基金supported by ONR Grants N000140410312 and N000141010778 to CIMMS,the University of Oklahomaby the radar data assimilation projects No. 2008LASW-A01 and No.GYHY200806003 at the Institute of Atmospheric Physics,Chinese Academy of SciencesProvided to CIMMS by NOAA/Office of Oceanic and Atmospheric Research under NOAA-University of Oklahoma Coopera-tive Agreement #NA17RJ1227,U.S. Department of Commerce
文摘By sampling perturbed state vectors from each ensemble prediction run at properly selected time levels in the vicinity of the analysis time, the recently proposed time-expanded sampling approach can enlarge the ensemble size without increasing the number of prediction runs and, hence, can reduce the computational cost of an ensemble-based filter.
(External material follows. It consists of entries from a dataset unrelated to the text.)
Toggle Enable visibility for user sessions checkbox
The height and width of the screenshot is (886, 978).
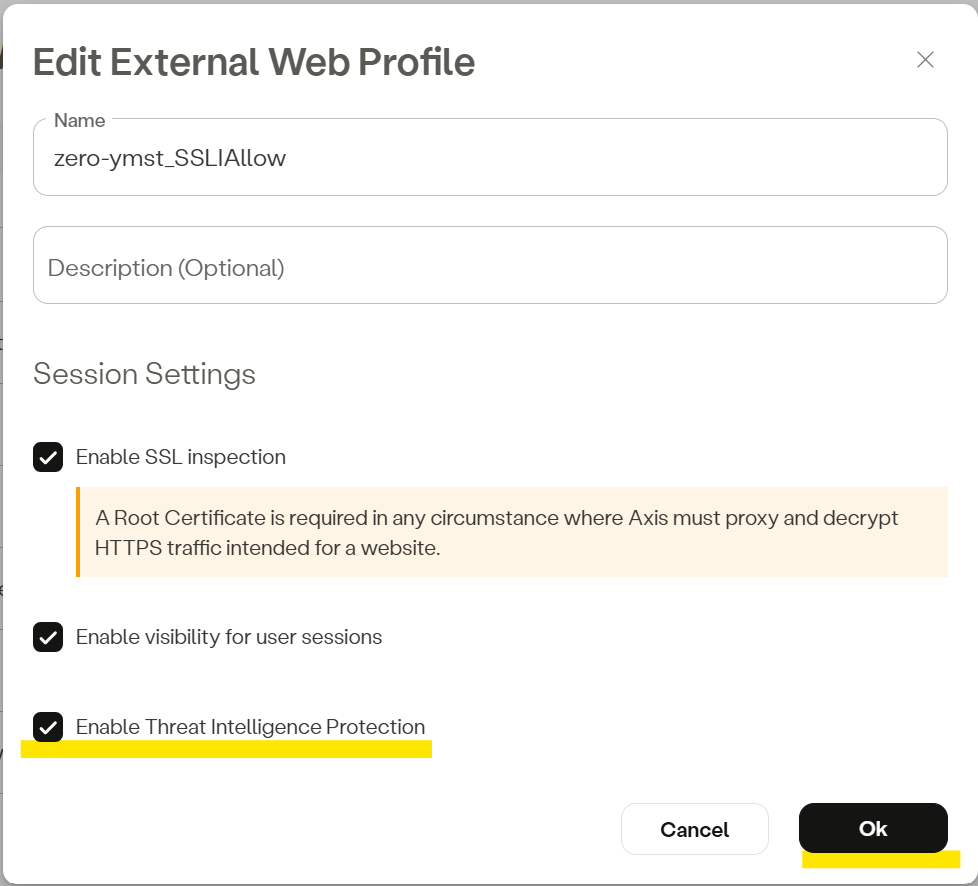tap(48, 637)
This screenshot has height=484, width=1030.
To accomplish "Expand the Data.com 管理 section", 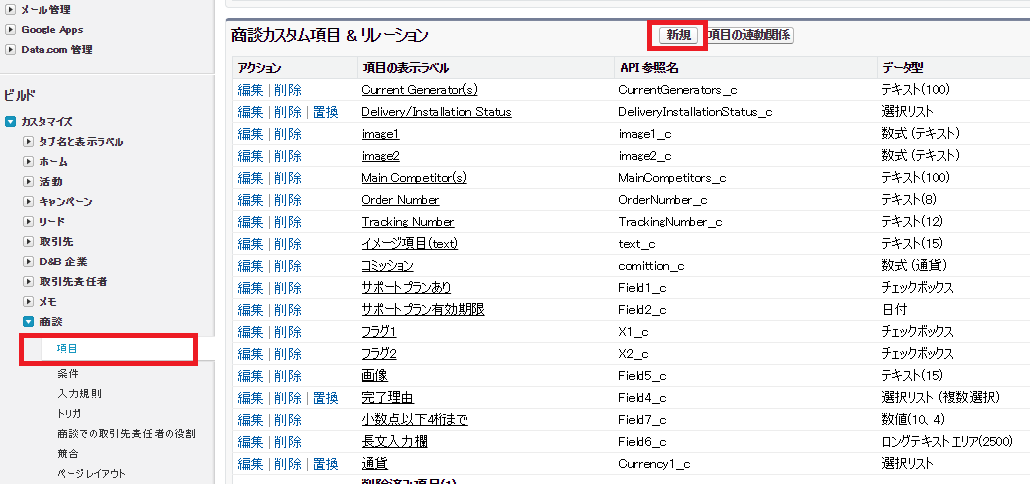I will tap(11, 49).
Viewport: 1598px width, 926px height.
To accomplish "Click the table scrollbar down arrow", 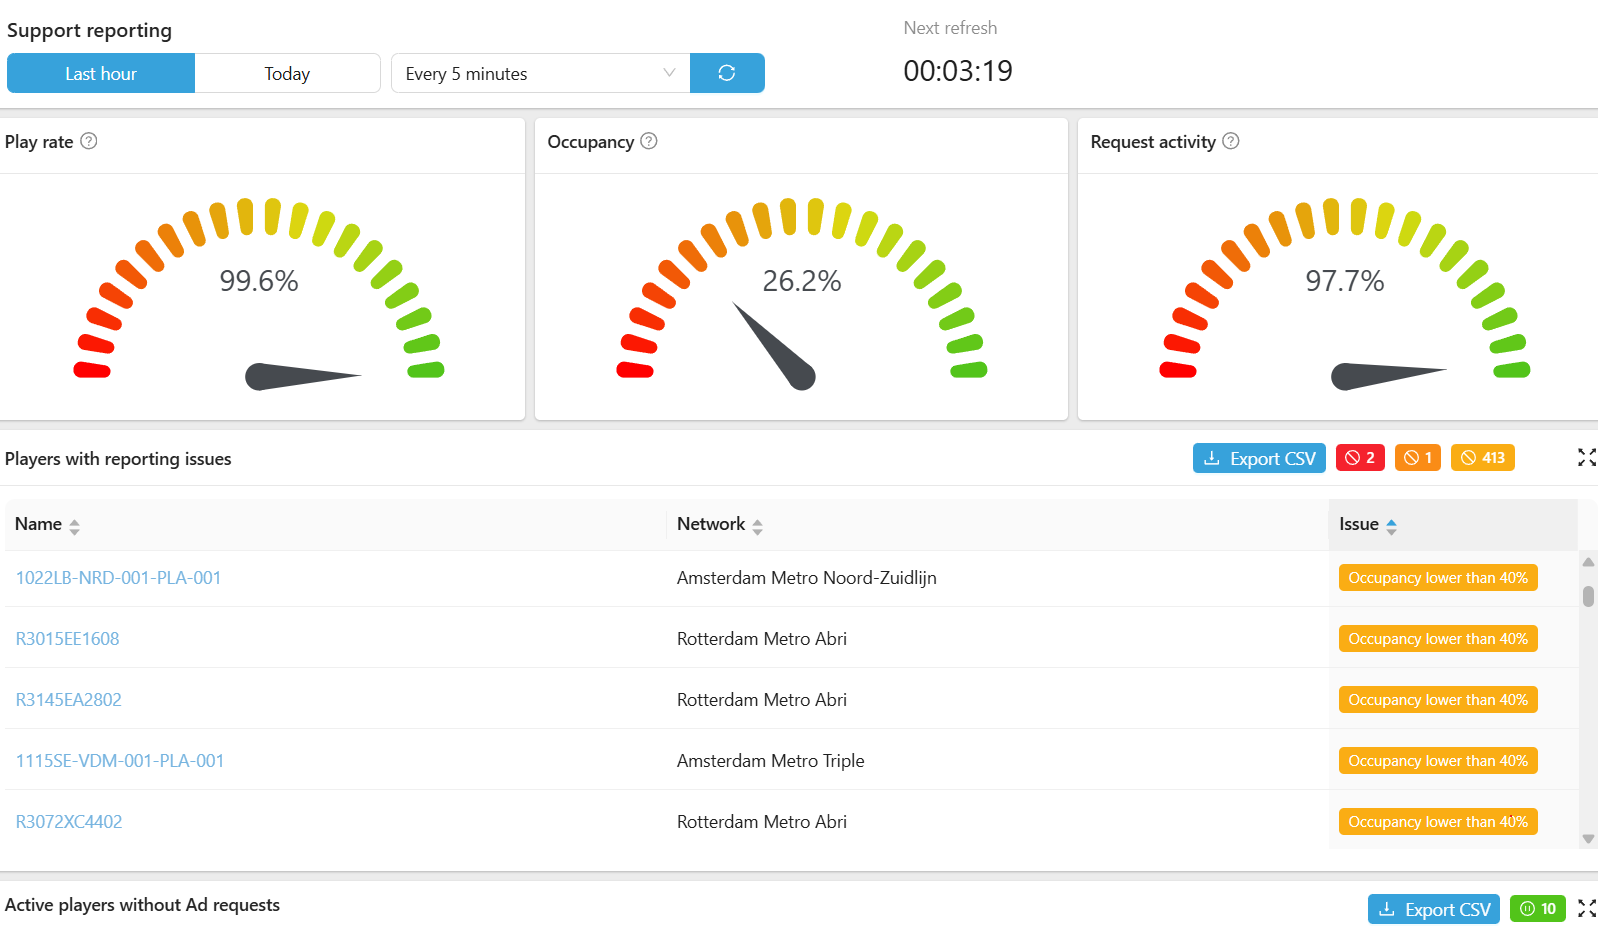I will point(1588,839).
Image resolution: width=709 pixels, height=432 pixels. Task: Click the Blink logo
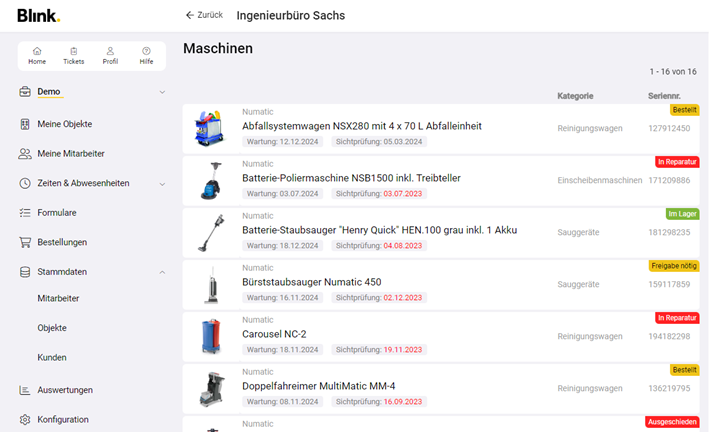coord(38,15)
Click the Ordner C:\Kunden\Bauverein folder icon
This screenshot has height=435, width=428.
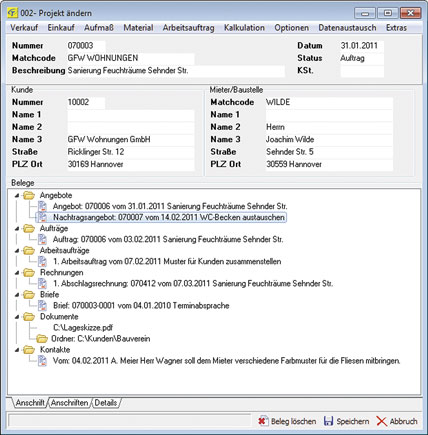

In this study, this approach is tested for the first time with real radar data from a tornadic thunderstorm. In particular, four assimilation experiments were performed to test the time-expanded sampling method against the conventional ensemble sampling method used by ensemble- based filters. In these experiments, the ensemble square-root filter (EnSRF) was used with 45 ensemble members generated by the time-expanded sampling and conventional sampling from 15 and 45 prediction runs, respectively, and quality-controlled radar data were compressed into super-observations with properly reduced spatial resolutions to improve the EnSRF performances. The results show that the time-expanded sampling approach not only can reduce the computational cost but also can improve the accuracy of the analysis, especially when the ensemble size is severely limited due to computational constraints for real-radar data assimilation. These potential merits are consistent with those previously demonstrated by assimilation experiments with simulated data.